All of lore.kernel.org
 help / color / mirror / Atom feed
From: Dave Chinner <david@fromorbit.com>
To: Ross Zwisler <ross.zwisler@linux.intel.com>,
	linux-kernel@vger.kernel.org,
	Alexander Viro <viro@zeniv.linux.org.uk>,
	Matthew Wilcox <willy@linux.intel.com>,
	linux-fsdevel@vger.kernel.org,
	Andrew Morton <akpm@linux-foundation.org>,
	Dan Williams <dan.j.williams@intel.com>,
	"Kirill A. Shutemov" <kirill.shutemov@linux.intel.com>,
	linux-nvdimm@lists.01.org, Jan Kara <jack@suse.cz>
Subject: Re: [PATCH] dax: fix deadlock in __dax_fault
Date: Tue, 29 Sep 2015 12:44:58 +1000	[thread overview]
Message-ID: <20150929024458.GC27164@dastard> (raw)
In-Reply-To: <20150928224001.GA21955@linux.intel.com>

On Mon, Sep 28, 2015 at 04:40:01PM -0600, Ross Zwisler wrote:
> On Mon, Sep 28, 2015 at 10:59:04AM +1000, Dave Chinner wrote:
> > On Fri, Sep 25, 2015 at 09:17:45PM -0600, Ross Zwisler wrote:
> <>
> > In reality, the require DAX page fault vs truncate serialisation is
> > provided for XFS by the XFS_MMAPLOCK_* inode locking that is done in
> > the fault, mkwrite and filesystem extent manipulation paths.

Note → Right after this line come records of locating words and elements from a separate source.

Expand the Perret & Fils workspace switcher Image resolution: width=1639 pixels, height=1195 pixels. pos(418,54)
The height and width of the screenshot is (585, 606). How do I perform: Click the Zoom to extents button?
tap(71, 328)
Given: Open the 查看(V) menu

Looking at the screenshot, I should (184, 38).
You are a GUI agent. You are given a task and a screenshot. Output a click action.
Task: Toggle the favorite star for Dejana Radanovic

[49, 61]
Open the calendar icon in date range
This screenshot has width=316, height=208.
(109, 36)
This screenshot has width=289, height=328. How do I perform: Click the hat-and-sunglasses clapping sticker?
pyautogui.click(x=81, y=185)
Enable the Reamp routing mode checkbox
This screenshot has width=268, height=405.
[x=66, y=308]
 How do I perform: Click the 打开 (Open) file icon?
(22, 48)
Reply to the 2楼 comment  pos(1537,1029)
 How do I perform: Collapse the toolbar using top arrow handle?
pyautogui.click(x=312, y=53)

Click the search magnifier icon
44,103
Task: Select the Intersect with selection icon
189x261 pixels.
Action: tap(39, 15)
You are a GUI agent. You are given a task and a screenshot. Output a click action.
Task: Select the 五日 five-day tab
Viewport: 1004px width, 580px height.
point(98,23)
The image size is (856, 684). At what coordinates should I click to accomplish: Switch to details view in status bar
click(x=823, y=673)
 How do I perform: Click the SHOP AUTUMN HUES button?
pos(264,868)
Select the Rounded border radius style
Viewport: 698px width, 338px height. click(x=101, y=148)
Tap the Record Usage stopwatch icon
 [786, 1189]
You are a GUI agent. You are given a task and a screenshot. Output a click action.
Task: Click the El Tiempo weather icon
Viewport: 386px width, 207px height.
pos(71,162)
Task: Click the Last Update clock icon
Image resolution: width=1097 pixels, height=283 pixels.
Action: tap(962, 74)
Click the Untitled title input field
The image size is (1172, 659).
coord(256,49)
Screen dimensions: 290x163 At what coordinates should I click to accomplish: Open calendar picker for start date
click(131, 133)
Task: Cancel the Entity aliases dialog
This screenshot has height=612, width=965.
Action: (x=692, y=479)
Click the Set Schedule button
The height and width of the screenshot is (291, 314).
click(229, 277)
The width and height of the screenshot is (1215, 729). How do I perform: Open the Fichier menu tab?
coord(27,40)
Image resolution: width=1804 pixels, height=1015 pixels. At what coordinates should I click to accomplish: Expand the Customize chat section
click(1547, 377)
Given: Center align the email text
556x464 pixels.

There
> > is no way this sort of exclusion can be done in the mm/ subsystem as
> > it simply does not have the context to be able to provide the
> > necessary serialisation.  Every filesystem that wants to use DAX
> > needs to provide this external page fault serialisation, and in
> > doing so will also protect it's hole punch/extent swap/shift
> > operations under normal operation against racing mmap access....
> > 
> > IOWs, for DAX this needs to be fixed in ext4, not the mm/ subsystem.
> 
> So is it your belief that XFS already has correct locking in place to ensure
> that we don't hit these races?  I see XFS taking XFS_MMAPLOCK_SHARED before it
> calls __dax_fault() in both xfs_filemap_page_mkwrite() (via __dax_mkwrite) and
> in xfs_filemap_fault().
> 
> XFS takes XFS_MMAPLOCK_EXCL before a truncate in xfs_vn_setattr() - I haven't
> found the generic hole punching code yet, but I assume it takes
> XFS_MMAPLOCK_EXCL as well.

There is no generic hole punching. See xfs_file_fallocate(), where
most fallocate() based operations are protected, xfs_ioc_space()
where all the XFS ioctl based extent manipulations are protected,
xfs_swap_extents() where online defrag extent swaps are protected.
And we'll add it to any future operations that directly
manipulate extent mappings. 

> Meaning, is the work that we need to do around extent vs page fault locking
> basically adding equivalent locking to ext4 and ext2 and removing the attempts
> at locking from dax.c?

Yup. I'm not game to touch ext4 locking, though.

> 
> > > 4) Test all changes with xfstests using both xfs & ext4, using lockep.
> > > 
> > > Did I miss any issues, or does this path not solve one of them somehow?
> > > 
> > > Does this sound like a reasonable path forward for v4.3?  Dave, and Jan, can
> > > you guys can provide guidance and code reviews for the XFS and ext4 bits?
> > 
> > IMO, it's way too much to get into 4.3. I'd much prefer we revert
> > the bad changes in 4.3, and then work towards fixing this for the
> > 4.4 merge window. If someone needs this for 4.3, then they can
> > backport the 4.4 code to 4.3-stable.
> > 
> > The "fast and loose and fix it later" development model does not
> > work for persistent storage algorithms; DAX is storage - not memory
> > management - and so we need to treat it as such.
> 
> Okay.  To get our locking back to v4.2 levels here are the two commits I think
> we need to look at:
> 
> commit 843172978bb9 ("dax: fix race between simultaneous faults")
> commit 46c043ede471 ("mm: take i_mmap_lock in unmap_mapping_range() for DAX")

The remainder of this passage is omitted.